◆ Task statement ◆
Note each line in the data below that holds "will", and copy it.
━━━━━ Task data ━━━━━
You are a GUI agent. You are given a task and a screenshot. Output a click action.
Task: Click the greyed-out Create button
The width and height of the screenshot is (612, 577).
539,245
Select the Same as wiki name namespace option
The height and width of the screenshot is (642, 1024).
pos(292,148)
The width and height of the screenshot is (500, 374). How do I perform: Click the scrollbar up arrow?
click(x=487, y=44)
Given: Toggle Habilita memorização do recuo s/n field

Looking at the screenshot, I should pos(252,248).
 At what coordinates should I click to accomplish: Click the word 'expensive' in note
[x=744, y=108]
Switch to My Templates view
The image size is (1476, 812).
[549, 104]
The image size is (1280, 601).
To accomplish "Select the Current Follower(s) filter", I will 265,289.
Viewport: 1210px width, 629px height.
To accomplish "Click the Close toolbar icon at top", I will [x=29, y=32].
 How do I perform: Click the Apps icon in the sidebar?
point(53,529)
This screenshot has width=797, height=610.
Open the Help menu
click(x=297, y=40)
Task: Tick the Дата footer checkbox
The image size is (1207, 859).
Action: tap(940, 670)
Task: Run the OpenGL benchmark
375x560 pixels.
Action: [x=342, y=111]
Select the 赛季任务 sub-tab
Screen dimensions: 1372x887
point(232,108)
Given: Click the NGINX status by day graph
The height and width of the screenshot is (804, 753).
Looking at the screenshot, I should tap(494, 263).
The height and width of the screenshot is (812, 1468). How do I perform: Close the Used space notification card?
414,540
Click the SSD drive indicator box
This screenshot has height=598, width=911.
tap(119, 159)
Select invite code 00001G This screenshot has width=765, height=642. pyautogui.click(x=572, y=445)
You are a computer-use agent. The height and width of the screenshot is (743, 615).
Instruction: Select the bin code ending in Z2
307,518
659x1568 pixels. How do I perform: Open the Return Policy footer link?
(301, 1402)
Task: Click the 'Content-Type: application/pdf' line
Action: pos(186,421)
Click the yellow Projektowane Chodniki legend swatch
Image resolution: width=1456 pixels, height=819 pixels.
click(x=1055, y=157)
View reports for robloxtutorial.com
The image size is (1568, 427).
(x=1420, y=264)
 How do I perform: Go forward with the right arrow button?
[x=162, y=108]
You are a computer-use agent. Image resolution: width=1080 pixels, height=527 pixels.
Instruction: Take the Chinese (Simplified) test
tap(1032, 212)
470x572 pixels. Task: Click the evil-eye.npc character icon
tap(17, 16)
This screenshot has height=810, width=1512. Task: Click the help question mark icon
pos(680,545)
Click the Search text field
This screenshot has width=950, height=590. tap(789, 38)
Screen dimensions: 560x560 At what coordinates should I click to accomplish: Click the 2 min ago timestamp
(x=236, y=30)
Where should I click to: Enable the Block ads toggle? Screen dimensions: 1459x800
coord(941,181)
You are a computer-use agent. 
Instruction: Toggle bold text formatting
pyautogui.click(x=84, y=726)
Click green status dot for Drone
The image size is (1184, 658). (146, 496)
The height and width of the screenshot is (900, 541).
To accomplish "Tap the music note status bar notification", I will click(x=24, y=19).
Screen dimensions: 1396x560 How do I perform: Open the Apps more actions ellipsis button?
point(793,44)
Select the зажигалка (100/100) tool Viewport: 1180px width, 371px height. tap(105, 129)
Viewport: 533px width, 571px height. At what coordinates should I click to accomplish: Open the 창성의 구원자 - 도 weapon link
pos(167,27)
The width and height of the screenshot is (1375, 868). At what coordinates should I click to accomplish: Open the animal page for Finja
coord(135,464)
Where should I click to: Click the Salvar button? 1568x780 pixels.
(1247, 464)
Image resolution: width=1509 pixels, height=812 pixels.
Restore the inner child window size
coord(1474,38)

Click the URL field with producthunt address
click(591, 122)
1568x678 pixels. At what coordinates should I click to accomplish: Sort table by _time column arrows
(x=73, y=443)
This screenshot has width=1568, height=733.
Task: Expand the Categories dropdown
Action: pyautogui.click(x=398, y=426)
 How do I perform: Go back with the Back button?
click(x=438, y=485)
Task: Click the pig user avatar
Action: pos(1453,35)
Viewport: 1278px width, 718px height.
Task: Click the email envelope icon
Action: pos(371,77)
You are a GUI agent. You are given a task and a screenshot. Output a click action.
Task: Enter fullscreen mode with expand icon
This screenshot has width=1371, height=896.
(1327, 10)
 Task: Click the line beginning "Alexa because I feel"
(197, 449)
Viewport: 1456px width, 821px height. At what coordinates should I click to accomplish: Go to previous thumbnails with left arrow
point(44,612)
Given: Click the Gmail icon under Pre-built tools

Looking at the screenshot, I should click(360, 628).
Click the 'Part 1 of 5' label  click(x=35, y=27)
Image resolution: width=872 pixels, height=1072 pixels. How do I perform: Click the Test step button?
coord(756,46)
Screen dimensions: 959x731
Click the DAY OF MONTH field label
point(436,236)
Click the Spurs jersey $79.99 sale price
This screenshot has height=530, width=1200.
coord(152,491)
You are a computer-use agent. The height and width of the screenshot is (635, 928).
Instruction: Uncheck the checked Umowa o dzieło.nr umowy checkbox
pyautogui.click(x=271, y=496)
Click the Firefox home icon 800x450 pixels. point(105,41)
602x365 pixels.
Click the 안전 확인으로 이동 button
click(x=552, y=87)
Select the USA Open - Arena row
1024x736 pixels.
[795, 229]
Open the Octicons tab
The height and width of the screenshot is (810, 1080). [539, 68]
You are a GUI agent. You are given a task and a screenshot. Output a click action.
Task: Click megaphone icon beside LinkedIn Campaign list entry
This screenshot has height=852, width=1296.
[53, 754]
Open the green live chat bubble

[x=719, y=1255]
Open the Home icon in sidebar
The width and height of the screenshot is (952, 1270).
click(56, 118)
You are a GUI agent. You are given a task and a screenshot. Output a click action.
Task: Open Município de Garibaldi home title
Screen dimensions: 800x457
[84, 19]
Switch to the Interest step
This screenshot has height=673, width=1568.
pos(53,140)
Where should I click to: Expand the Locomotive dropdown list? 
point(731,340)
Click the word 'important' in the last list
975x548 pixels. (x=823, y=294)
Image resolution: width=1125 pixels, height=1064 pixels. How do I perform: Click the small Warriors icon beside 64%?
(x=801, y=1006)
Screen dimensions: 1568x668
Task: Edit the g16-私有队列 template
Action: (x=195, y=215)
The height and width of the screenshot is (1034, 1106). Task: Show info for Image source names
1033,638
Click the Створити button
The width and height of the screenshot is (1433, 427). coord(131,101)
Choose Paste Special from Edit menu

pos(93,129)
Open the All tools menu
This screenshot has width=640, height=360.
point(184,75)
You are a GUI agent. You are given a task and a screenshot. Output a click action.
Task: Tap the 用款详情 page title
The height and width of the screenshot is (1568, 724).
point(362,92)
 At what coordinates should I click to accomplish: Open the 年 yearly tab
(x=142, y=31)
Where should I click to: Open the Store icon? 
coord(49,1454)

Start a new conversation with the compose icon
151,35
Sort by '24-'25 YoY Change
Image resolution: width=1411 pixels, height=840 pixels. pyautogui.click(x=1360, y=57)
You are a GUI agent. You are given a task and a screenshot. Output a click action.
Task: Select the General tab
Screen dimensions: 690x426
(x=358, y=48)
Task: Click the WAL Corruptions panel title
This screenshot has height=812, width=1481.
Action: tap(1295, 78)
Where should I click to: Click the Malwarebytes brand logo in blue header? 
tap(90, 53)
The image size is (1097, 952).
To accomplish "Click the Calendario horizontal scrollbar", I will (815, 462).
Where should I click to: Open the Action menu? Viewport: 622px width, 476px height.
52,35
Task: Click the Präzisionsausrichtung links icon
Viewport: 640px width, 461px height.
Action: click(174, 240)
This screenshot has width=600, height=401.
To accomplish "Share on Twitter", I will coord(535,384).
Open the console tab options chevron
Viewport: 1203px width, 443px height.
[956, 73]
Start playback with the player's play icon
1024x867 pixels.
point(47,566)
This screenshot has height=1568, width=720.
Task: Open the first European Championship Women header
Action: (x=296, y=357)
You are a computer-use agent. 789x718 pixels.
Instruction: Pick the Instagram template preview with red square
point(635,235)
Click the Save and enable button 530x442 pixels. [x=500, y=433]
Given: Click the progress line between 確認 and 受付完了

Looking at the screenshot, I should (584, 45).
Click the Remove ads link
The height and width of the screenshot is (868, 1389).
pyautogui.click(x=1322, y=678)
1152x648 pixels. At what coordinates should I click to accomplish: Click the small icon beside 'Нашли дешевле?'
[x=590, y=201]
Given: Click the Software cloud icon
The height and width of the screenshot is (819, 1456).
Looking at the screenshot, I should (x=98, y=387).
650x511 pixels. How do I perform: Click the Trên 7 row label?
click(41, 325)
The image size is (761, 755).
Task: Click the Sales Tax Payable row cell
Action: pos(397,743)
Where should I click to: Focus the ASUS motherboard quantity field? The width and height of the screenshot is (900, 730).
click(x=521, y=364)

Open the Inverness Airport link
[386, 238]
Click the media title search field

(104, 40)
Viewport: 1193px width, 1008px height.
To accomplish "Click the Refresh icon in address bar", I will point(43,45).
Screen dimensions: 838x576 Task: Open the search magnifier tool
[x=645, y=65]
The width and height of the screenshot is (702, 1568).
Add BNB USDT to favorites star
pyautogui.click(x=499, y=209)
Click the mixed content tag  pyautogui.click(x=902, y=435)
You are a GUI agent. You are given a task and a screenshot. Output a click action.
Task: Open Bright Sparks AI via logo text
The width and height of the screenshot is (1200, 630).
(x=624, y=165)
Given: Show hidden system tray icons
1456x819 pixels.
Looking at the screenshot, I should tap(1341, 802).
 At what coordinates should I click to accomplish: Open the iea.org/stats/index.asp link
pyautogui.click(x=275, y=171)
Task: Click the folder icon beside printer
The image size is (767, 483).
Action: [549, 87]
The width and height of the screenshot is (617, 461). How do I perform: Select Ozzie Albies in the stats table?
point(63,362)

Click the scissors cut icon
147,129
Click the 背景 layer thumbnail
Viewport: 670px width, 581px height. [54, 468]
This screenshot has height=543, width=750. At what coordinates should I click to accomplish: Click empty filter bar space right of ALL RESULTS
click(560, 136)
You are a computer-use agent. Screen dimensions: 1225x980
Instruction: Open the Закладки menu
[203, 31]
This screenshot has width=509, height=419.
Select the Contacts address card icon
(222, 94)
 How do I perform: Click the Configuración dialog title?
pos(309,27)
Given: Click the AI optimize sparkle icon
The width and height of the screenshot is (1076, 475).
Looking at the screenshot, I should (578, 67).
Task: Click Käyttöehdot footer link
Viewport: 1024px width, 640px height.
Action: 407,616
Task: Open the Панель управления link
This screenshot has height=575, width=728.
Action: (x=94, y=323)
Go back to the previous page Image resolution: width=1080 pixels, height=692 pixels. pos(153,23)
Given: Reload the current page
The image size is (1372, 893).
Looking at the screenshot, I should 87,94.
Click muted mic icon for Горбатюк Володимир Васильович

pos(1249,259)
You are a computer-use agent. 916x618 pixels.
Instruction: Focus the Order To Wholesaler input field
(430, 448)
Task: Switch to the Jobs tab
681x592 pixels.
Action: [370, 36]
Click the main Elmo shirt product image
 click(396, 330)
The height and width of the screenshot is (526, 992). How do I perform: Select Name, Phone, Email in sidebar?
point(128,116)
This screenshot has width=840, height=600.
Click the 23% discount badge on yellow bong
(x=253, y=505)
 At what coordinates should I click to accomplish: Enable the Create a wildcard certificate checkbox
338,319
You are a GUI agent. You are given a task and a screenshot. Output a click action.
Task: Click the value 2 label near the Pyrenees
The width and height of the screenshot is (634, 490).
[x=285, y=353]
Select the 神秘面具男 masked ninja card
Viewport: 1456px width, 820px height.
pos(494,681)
━━━━━
◆ Solution for this exercise ◆
To accomplish "Select the Current Follower(s) filter", I will 265,289.
To accomplish "Click the Close toolbar icon at top", I will [x=29, y=32].
To accomplish "Tap the music note status bar notification", I will click(x=24, y=19).
To accomplish "Click the Calendario horizontal scrollbar", I will (815, 462).
To accomplish "Share on Twitter", I will coord(535,384).
To accomplish "Click the Refresh icon in address bar", I will point(43,45).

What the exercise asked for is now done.